(Saved data entries)

>>

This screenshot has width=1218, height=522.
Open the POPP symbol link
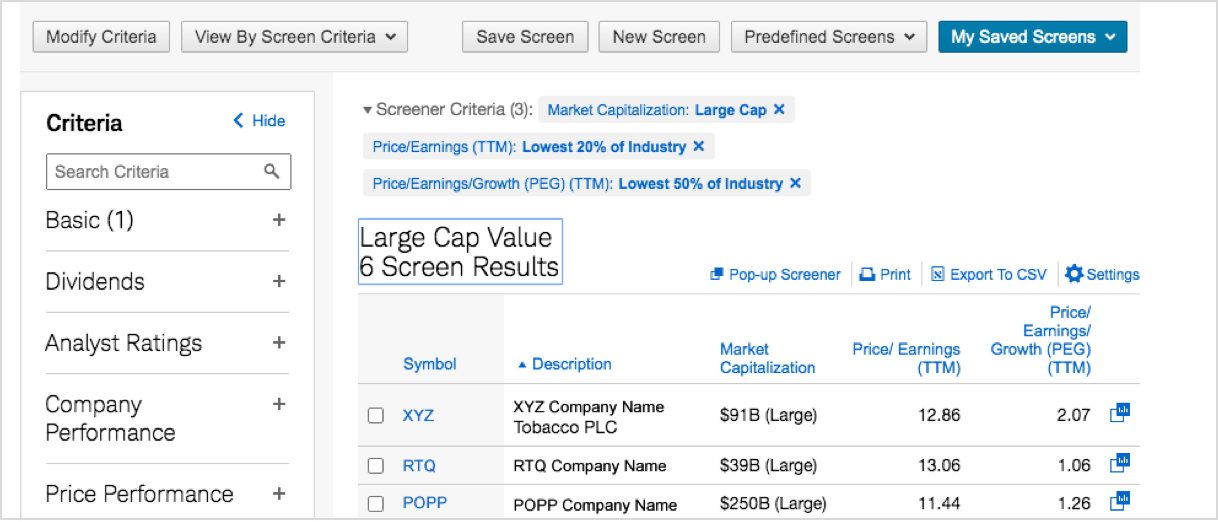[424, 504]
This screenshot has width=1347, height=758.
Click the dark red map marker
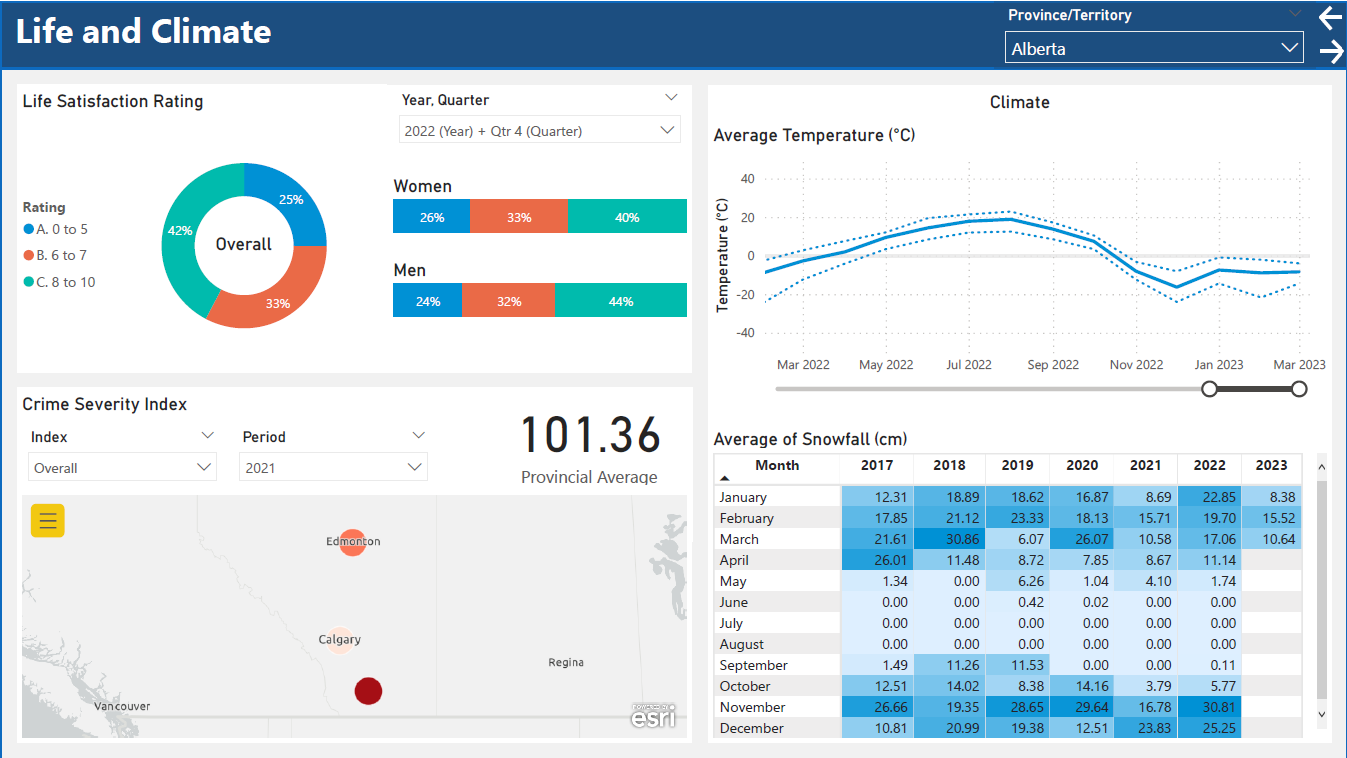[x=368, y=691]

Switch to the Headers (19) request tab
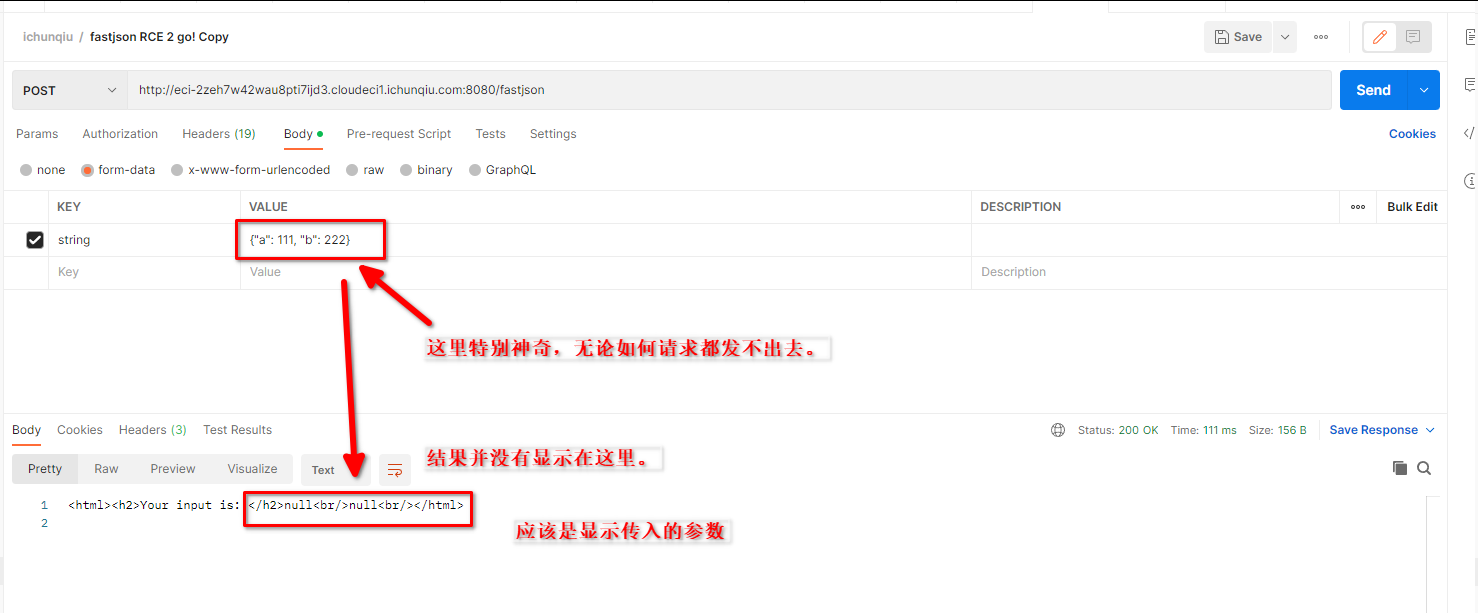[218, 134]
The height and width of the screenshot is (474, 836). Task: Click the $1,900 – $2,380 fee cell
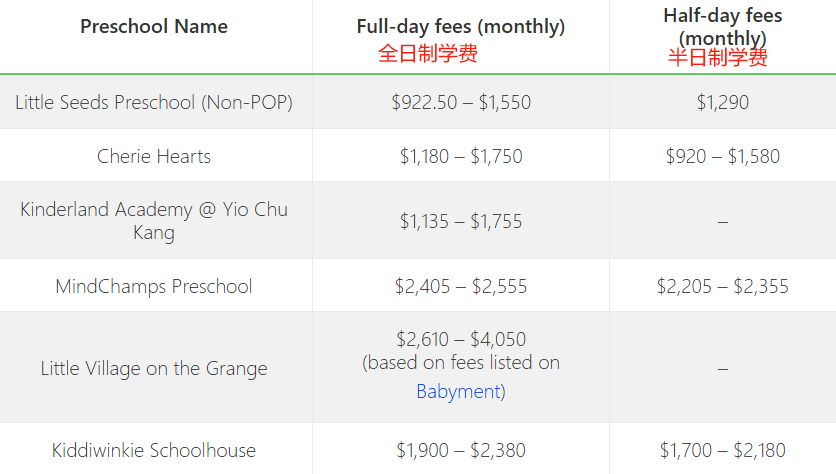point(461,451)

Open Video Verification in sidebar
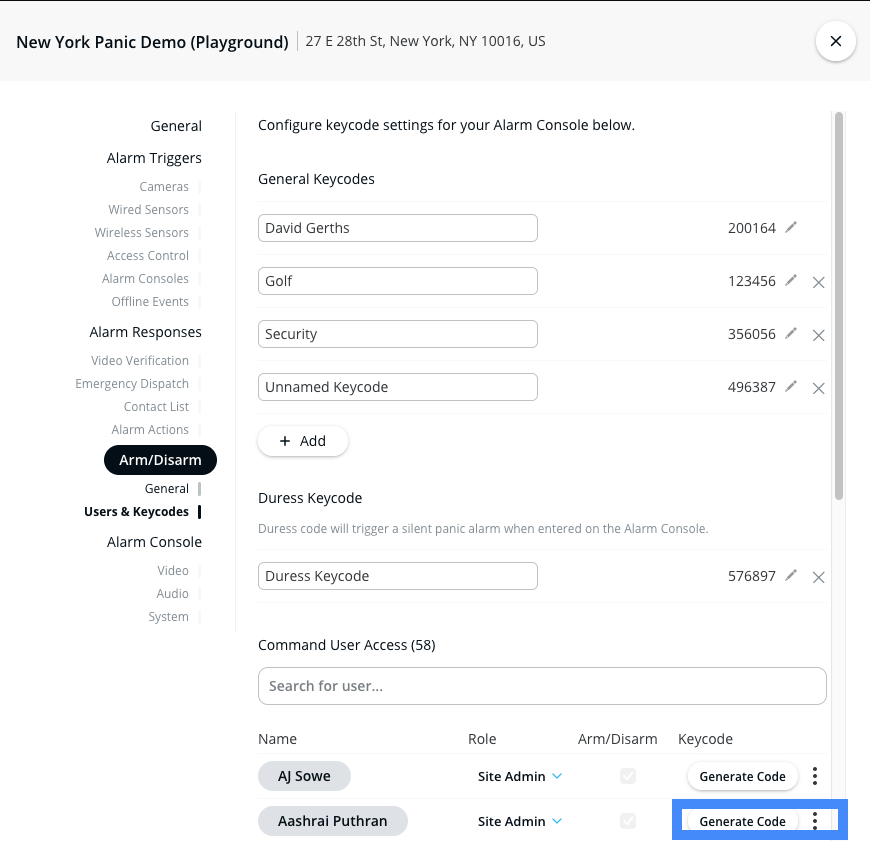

<<

■ **What needs to be done**:
Excluding the pictures, transcribe all of the entries exactly.

■ **Response area**:
This screenshot has width=1218, height=522.
Open the POPP symbol link
[424, 504]
This screenshot has width=1347, height=758.
Click the dark red map marker
[x=368, y=691]

Switch to the Headers (19) request tab
[218, 134]
The height and width of the screenshot is (474, 836). Task: Click the $1,900 – $2,380 fee cell
point(461,451)

Open Video Verification in sidebar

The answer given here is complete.